The current situation
In 2023, 97 million tons of hydrogen were produced worldwide. Of these, 93.1 million tons were produced using fossil-carbon resources, mostly natural gas and coal. To put this in perspective, the energy needed for producing this much hydrogen is roughly equivalent to the annual energy consumption of Germany.12,13 These 97 million tons are equivalent to 3.201.000 GW h or 3.201 TW h of energy. Again, this may sound like a lot, but it is <2% of the world energy consumption, which was 183.000 TW h in 2023.13 Of this total, less than 1 million tons were low-emission hydrogen (in combination with carbon capture and storage, CCS) and only 100.000 tons were green hydrogen (Fig. 1). Nearly half of the hydrogen produced today is used in petroleum refining. Another third is used for making ammonia.12
 |
| Fig. 1 Four circles, drawn to scale, showing 20% of the world energy demand in 2023, the amount of hydrogen produced, and how much of this is low-emission hydrogen and green hydrogen, respectively. The diameter of the circle representing 20% of the world energy demand is 50 cm on this scale. | |
In a hydrogen economy, hydrogen would be used as an energy carrier. Not all processes would run on hydrogen – many sectors could be electrified directly. The ones that cannot are steel production (5% of the world energy demand),14,15 shipping (3%, expected to double by 2050),16 aviation (3%), and seasonal energy storage (10–15%).17,18 Hydrogen would therefore have to account for at least 20% of the world energy demand, or 36.000 TW h in 2023 terms (giant circle in Fig. 1). Note that for mobile applications, the low volumetric energy density is a problem. This can be solved by compression, liquefaction or by converting it into chemicals that can release hydrogen on-demand.19 However, this increases both infrastructure and operational costs.

• CHALLENGE: The hydrogen passage names several sectors that cannot be electrified directly. List all of them.

• SOURCE EXCERPT:
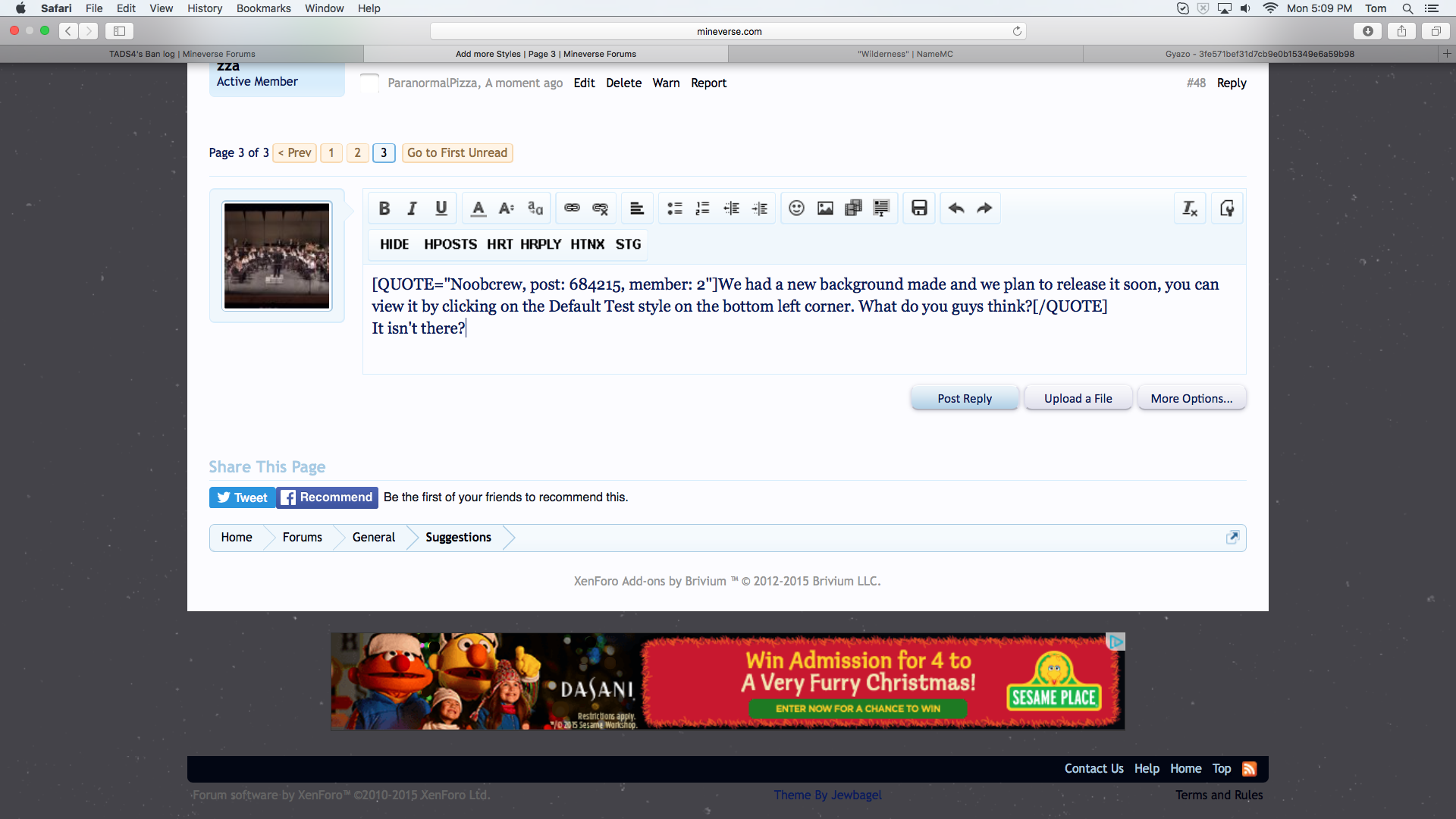
Task: Toggle bold formatting in the editor
Action: pos(384,209)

• COMPLETED EXERCISE: Steel production, shipping, aviation, and seasonal energy storage.